Стены горницы, ладная крестьянская мебель, домотканые коврики и подушки — все тут источало манящий аромат теста. Тестом пахло и от самой Конни Иллафельд, от ее пушистых подмышек, пухлых, отливающих перламутром бедер; хотя по возрасту она годилась Беле Бундашьяну в матери. Это был аромат неудержимого вожделения, которое вдруг вырвалась из нее, как поспевшее тесто из квашни… В общем, не прошло и пяти минут, как они, потеряв голову, набросились друг на друга. Конни Иллафельд в одном из своих ящиков держала засушенные травы, листья, цветы; все это она высыпала сейчас на половики, и в этом букете дурманящих, терпких запахов они провели без перерыва две или три недели, и даже окна дома запотели от испарений любви. Много позже, когда истории этой давно наступил конец, я заглянул в дневник Белы Бундашьяна, куда он записывал все, что пережил, перечувствовал за месяцы своей любви; оттуда я и узнал все это. Он писал: ею было невозможно насытиться; стоило ему взглянуть на нее, и все его тело напрягалось желанием; ему казалось, даже между пальцами ее ног прячется и зовет его жаждущее лоно. Он с радостью просто взял бы и втянул ее в себя целиком, до последней капли, как стакан холодной воды… У такой любви, конечно, не может быть долгой истории; какими-то тайными тропами к ним уже приближалась расплата.
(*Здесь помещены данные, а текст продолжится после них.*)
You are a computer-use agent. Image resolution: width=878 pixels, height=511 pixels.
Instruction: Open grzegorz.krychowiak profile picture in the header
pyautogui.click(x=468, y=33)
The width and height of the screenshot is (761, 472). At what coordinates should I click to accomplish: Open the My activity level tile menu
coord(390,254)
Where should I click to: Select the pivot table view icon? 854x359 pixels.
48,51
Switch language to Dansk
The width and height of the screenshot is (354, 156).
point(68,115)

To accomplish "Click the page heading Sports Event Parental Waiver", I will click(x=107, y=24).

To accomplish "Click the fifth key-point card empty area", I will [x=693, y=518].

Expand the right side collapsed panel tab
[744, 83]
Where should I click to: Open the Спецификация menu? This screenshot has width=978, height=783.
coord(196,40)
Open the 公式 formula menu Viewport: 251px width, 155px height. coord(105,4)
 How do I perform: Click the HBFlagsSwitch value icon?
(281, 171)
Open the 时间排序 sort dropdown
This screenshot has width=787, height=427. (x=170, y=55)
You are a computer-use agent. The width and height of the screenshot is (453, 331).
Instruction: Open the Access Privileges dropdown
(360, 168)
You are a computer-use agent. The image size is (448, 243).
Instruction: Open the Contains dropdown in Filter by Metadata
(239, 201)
В то время я редко видел своего приемного сына. Уезжая за нотной бумагой в Молдову — он зарабатывал на жизнь перепиской нот, — он пропадал на недели. Я любил парня, но не мешал ему делать, что он хочет: пускай перебесится, пускай пройдет боевое крещение, да и вообще он — не моя кровь. Принцип у меня был такой: вмешиваться лишь при крайней необходимости.
Дошла очередь и до крайней необходимости. Однажды, когда Бела был в отъезде, его спрашивал какой-то чужой, серый человек. Глаза у него были желтыми, рот узким: он оставил для Белы перевязанный шпагатом, завернутый в газетную бумагу пакет. Едва серый господин ушел, я тут же открыл пакет: там были какие-то брошюры, написанные по-польски и размноженные на гектографе. Разумеется, я немедленно сжег их, а пепел разболтал в воде и вылил на землю в саду. Но это уже не имело значения: ясно было, что Бела Бундашьян впутался в какую-то скверную историю.
После случая с польскими брошюрами мой приемный сын больше дома не появился. Я заподозрил неладное; но где мне было искать его? Я сел на пассажирский поезд, идущий в Молдову, и после заката солнца, трескучим морозным вечером, напоенным головокружительным запахом сена, приехал на станцию Пунте Синистра. Ветер к вечеру стих; теплый запах сена, ползущий из конюшен, медленно растекался по покрытым изморозью лугам. Однако особо радостных чувств он мне не навеял: в свете, падающем из окон катящихся к туннелю вагонов, я увидел, что на воротах Конни Иллафельд темнеют печати, а на ручке болтается ленточка с красным крестом. В те времена, если к тебе приходили из Красного Креста, ты мог быть уверенным: дела твои обстоят хуже некуда. Красный крест на двери или на воротах был признаком очень большой беды.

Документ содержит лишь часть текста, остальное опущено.